Find Success by Optimizing Generational Skill Sets
If you asked the average 10-year-old what he or she wanted to be when they grew up, what do you think their answer would be? Thirty years ago, you might have heard common answers, such as astronaut, firefighter or scientist. Today, you’re just as likely to hear “YouTuber!”
To be clear, I am not making a value judgment here (certainly, there are lucrative careers on YouTube). But this is the reality we face today. As the glass industry moves forward, we must do what we can to cultivate a new generation of professionals to help our businesses succeed.
A recent piece in the Harvard Business Review puts plainly how important this is.
“Demographic change is one of the least understood yet profoundly important issues facing organizations today,” the authors write. “The ‘working-age population’ in the U.S.— those aged 16 to 64—is contracting at a pace not experienced since World War II. Unlike that period, there is no ‘baby boom’ behind it, and none is expected in the near future. Generation Z has three million fewer people than the Millennial generation, and Generation Alpha, which follows Gen Z, is expected to be even smaller … Employers that don’t think beyond today’s working-age population will likely struggle to build a reliable workforce that can maintain operational efficiency and effectiveness.”
So, what can we do? One thing to remember is that younger generations maintain different skills and interests than their older counterparts—but both are important, and glass professionals should take the opportunity to harness them in a way that best suits their business. Doing so not only helps us continue to deliver high-performance glass products but can also help in engagement and retention.
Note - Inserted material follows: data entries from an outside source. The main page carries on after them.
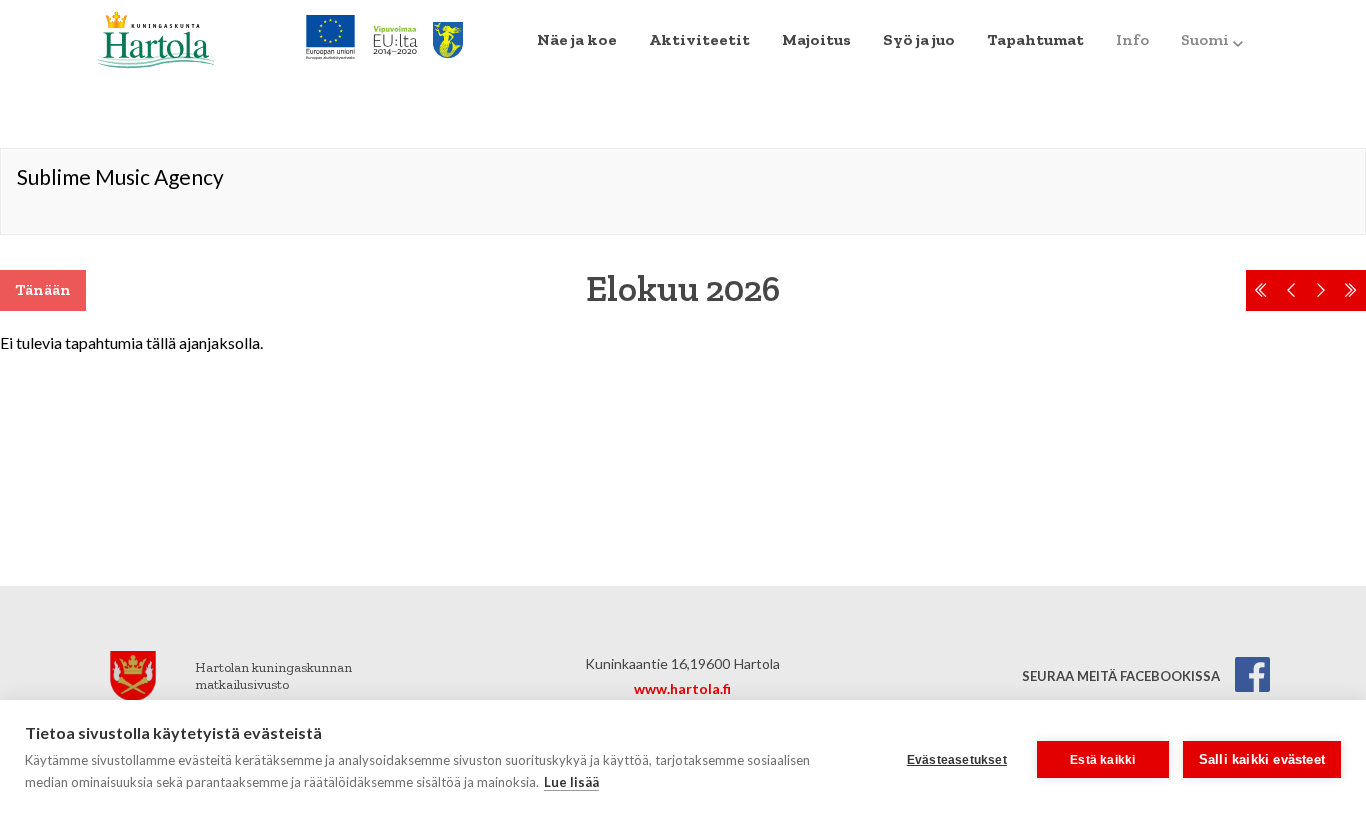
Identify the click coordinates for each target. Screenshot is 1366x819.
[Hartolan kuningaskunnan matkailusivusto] (156, 37)
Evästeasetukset (957, 760)
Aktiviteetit (699, 39)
Consider: It’s been well established how modern automated glass processing equipment can help you optimize your pace of production, throughput, quality and consistency. Such machinery is increasingly equipped with new tools that help production shops gain deeper insight into production processes. For instance, sensors can help automatically adjust settings and generate data you can leverage for better decision-making. Operators might analyze that data and control machine function via touchscreens.
And it’s here where you have an opportunity to leverage cross-generational skills for everyone’s benefit. Having grown up using computers and smartphones, you may find that younger workers flourish in such a digitally controlled environment. Meanwhile, older, more experienced glass production workers may have a better eye for product quality and more traditional plant skills—safety, continuous improvement and others. Talk to your people, weigh their strengths and interests, and put them in positions where they’re more likely to succeed.
What’s more, encourage them to share their skills—younger and older workers have a lot to learn from each other, and when they do, it can lead to big operational benefits. Such a strategy can also be an important part of creating engagement and cultivating new leaders—which is especially important as we continue maneuvering within a tight labor market.
Leveraging the skills of every generation of workers will be increasingly important in the coming years. It’s critical to get the most from your equipment to maintain quality and consistency and develop high-performing glass products commercial construction can count on.
Joe Erb is a national account manager for Quanex.